Y luego me cuenta que su mandala le trae “horribles secuencias de la dicha muerta, de un árbol en flor en Argentina, de la sonrisa de una mujer vedada a su ternura, de un muerto que jugó con él sus últimos juegos de cartas en el hospital” Y yo le digo cómo de esos bocetos que salieron en mis noches desveladas surgieron las series “Vivencias” y “Ropas” sin gente, por supuesto, porque la gente de esas ropas ya no existía. Y allí coincidimos, en que las imágenes que aparecen en la noche, se revelan y se fijan durante el día, como las fotografías.

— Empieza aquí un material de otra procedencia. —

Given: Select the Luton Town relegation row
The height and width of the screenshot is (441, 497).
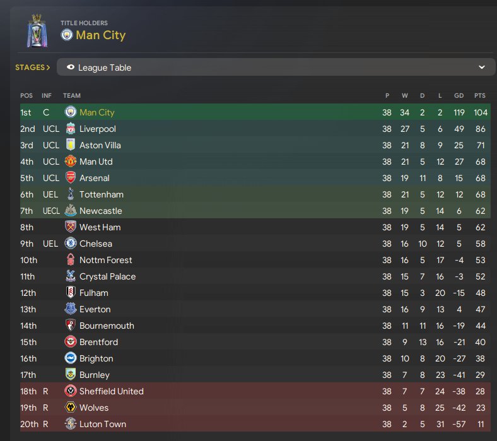Looking at the screenshot, I should click(255, 424).
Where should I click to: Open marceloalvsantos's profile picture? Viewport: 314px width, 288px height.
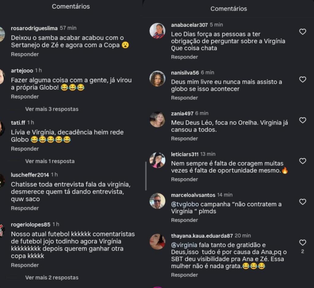coord(157,201)
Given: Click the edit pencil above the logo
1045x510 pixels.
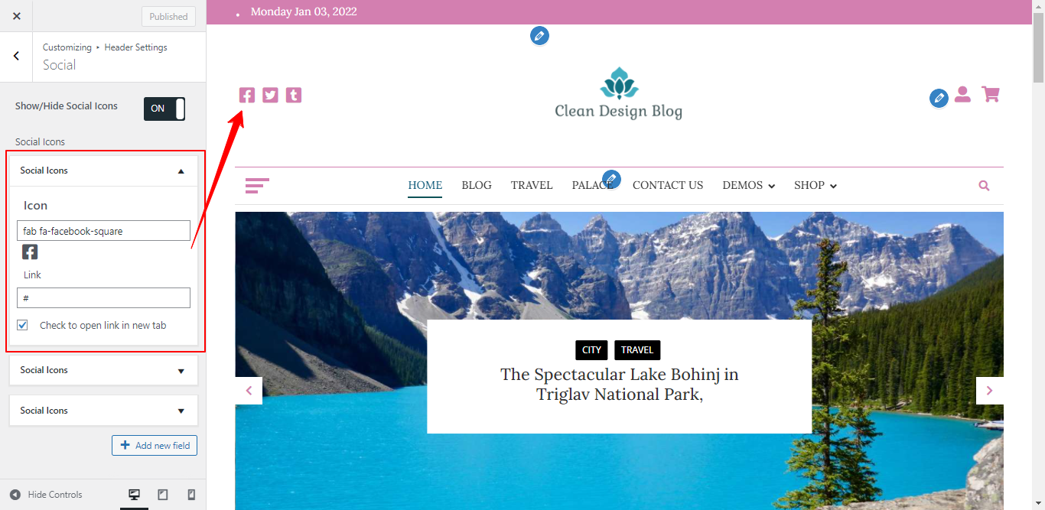Looking at the screenshot, I should click(539, 36).
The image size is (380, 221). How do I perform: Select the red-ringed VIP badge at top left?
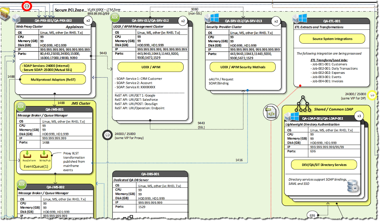(27, 6)
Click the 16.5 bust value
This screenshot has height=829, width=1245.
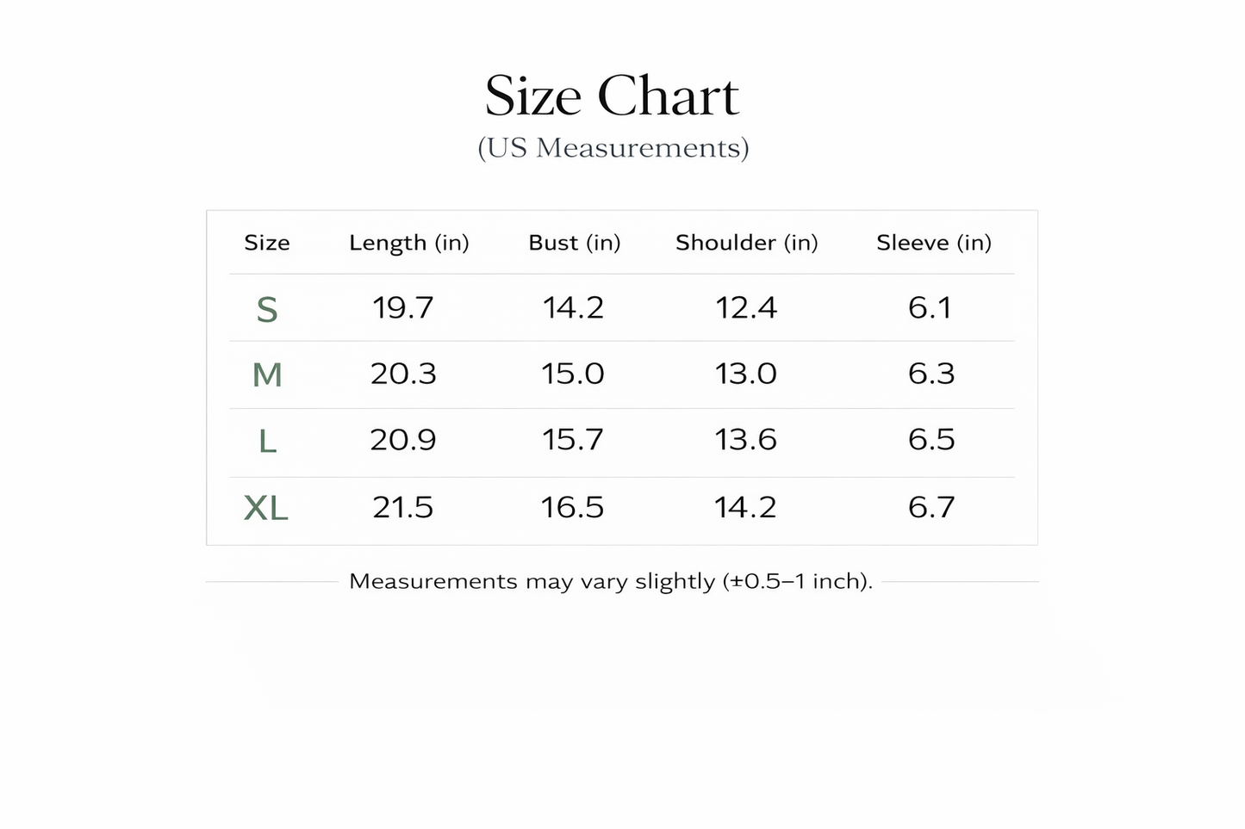pyautogui.click(x=573, y=507)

Después abre una ventana y me invita a mirar la noche de sus amigas: reales, imaginadas, vivas o muertas. Todas vienen de un suavísimo papel y tapas de cera que una de ellas le trajo de Japón. Las veo diseñadas por su mano y su caligrafía. Danza, ríe y juega libremente con ellas, entre almohadones y alfombras; cuerpos, colores y olores de otros tiempos y voces de otra geografía. Me arrimo más y entre ellas me parece ver a Esther, a Eva, A Ruth, que salen de sus marcos, arrancando los suaves relieves de espuma de nylon del chapadour dónde yo las incrusté, con sus trajes de gazas, tules, panas y sus sonrisas de acrílico, para estar también ellas, libres en la noche.

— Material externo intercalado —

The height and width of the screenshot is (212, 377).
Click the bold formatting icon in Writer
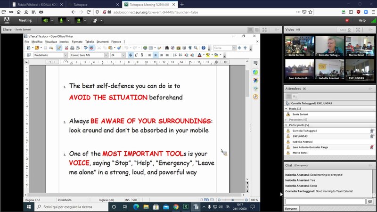coord(131,55)
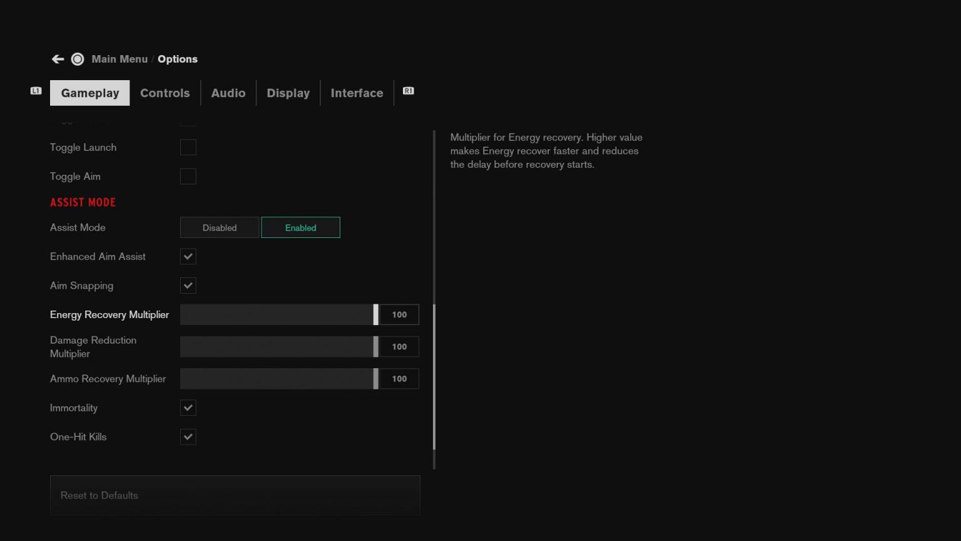Enable the Toggle Aim checkbox
Screen dimensions: 961x541
pyautogui.click(x=188, y=176)
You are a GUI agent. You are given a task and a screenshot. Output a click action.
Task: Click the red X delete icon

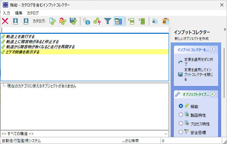coord(5,21)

Se nos acercan dos personajes que creo conocer de otra historia. Son Calac y Polanco (¿o tal vez son él mismo?) para recriminarle su “no método” pero Cortázar insiste que no acepta otro orden que las afinidades, otra cronología que la del corazón, ni otro horario que los encuentros a deshora. Menos mal, pienso, porque si no fuera así cómo hubiéramos podido estar hablando ahora?

Y me muestra sus poemas de bolsillo, de café, de aviones, de hoteles. Son sus tangos del exilio que “rehusó hundirse en la nostalgia de la tierra lejana”. Leemos juntos “Malevaje” y “La Mufa” y nos ponemos muy tristes con “Milonga” que cantaba el Tata Cedrón y me dice: “cuando escribí este poema todavía me quedaban amigos en mi tierra, después los mataron. Se perdieron en un silencio burocrático o jubilatorio. Se fueron silenciosos a vivir a Canadá o Suecia, o están desaparecidos y sus nombres son apenas nombres en la interminable lista. Los dos últimos versos del poema están limados por el presente. Ya ni siquiera puedo imaginarme las voces de mis amigos hablando con otras gentes, ojalá fuera así. ¿Pero de qué estarán hablando, si hablan?”

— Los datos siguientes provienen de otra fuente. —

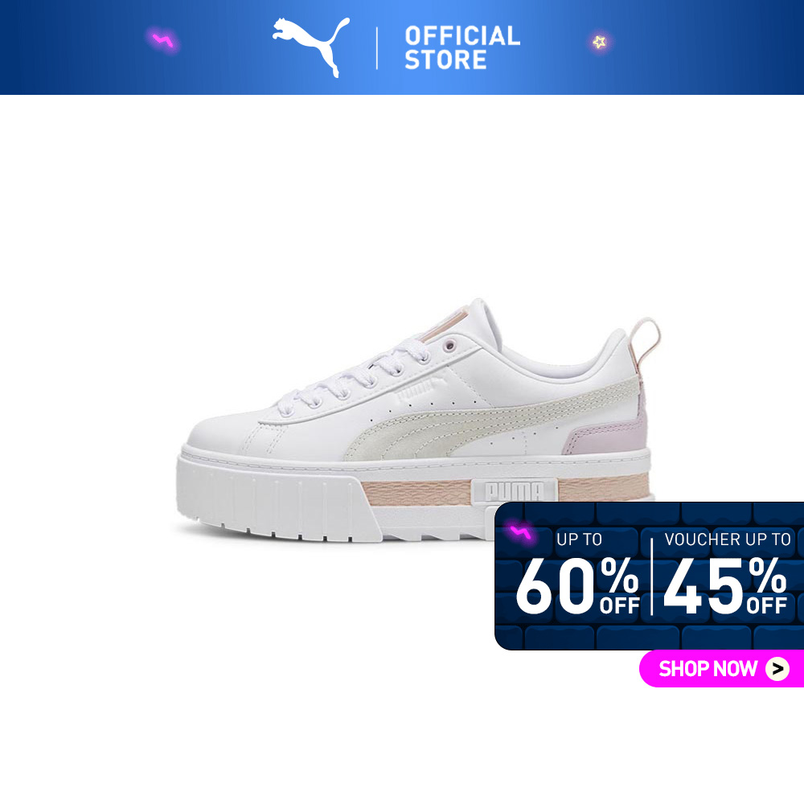Click the pink lightning icon on promo banner
This screenshot has width=804, height=804.
(520, 533)
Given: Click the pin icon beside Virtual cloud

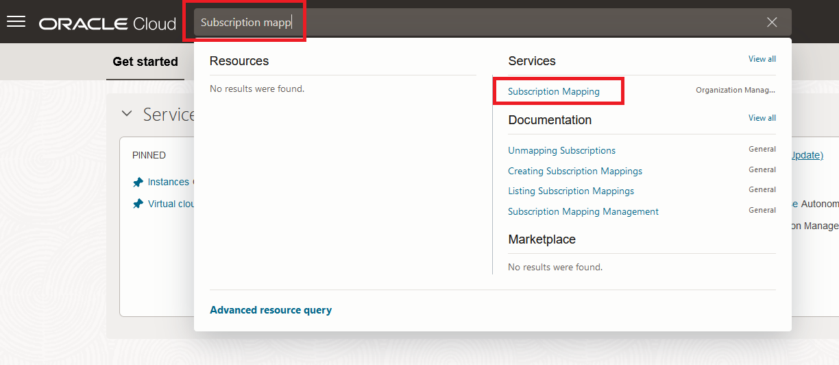Looking at the screenshot, I should [138, 204].
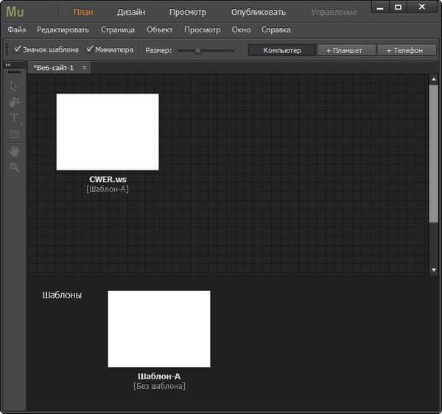Open the Файл menu
This screenshot has height=414, width=442.
17,30
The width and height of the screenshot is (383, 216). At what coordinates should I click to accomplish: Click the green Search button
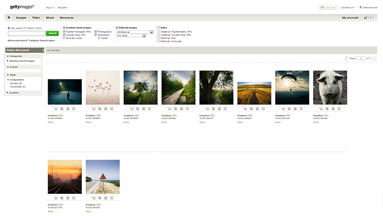point(52,33)
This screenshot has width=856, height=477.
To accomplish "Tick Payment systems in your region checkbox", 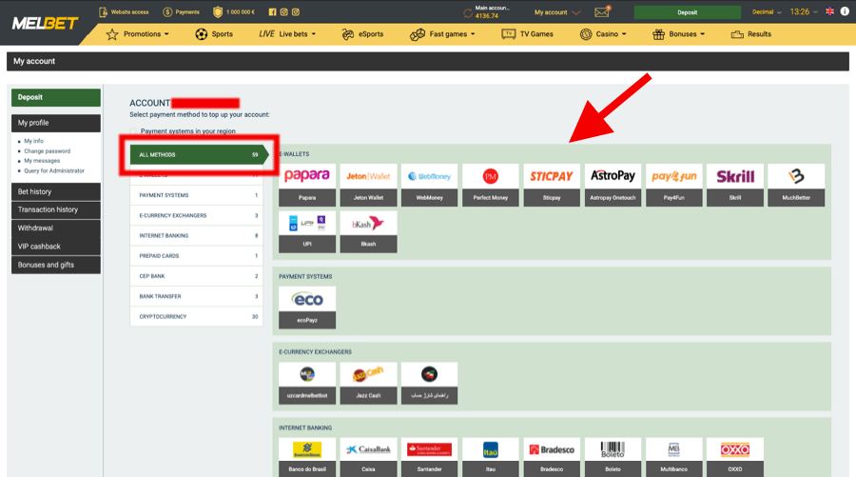I will 134,131.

Calac y Polanca se alejan conmovidos y yo me quedo un rato más con Cortázar porque comienza a hablar de Donatello, de los azules de Piero y los pardos de Masaccio a quien conoció en la calle con un trébol en la boca y yo me animo a contarle que conocí a Dostoievsky cuando caminaba del brazo de Rascolnikov y también a El Extraño, personaje de Camus.

_ Fue un gusto conocerlo personalmente…
_ Gracias por todo…
_ Nos encontraremos muy pronto otra vez.